[GIVEN INFORMATION — start]

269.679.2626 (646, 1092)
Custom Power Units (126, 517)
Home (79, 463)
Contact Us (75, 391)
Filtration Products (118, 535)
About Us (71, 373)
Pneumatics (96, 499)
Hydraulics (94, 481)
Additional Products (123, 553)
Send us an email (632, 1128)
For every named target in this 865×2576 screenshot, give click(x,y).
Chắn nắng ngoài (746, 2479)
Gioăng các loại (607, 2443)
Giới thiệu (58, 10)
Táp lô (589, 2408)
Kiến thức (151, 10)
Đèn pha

[GIVEN INFORMATION — finish]

■ EXERCISE INSTRUCTIONS ■
Each record above is to be written out again, without any change.

■ SOLUTION TO THIS PROBLEM ■
269.679.2626 (646, 1092)
Custom Power Units (126, 517)
Home (79, 463)
Contact Us (75, 391)
Filtration Products (118, 535)
About Us (71, 373)
Pneumatics (96, 499)
Hydraulics (94, 481)
Additional Products (123, 553)
Send us an email (632, 1128)
For every named target in this 865×2576 screenshot, give click(x,y).
Chắn nắng ngoài (746, 2479)
Gioăng các loại (607, 2443)
Giới thiệu (58, 10)
Táp lô (589, 2408)
Kiến thức (151, 10)
Đèn pha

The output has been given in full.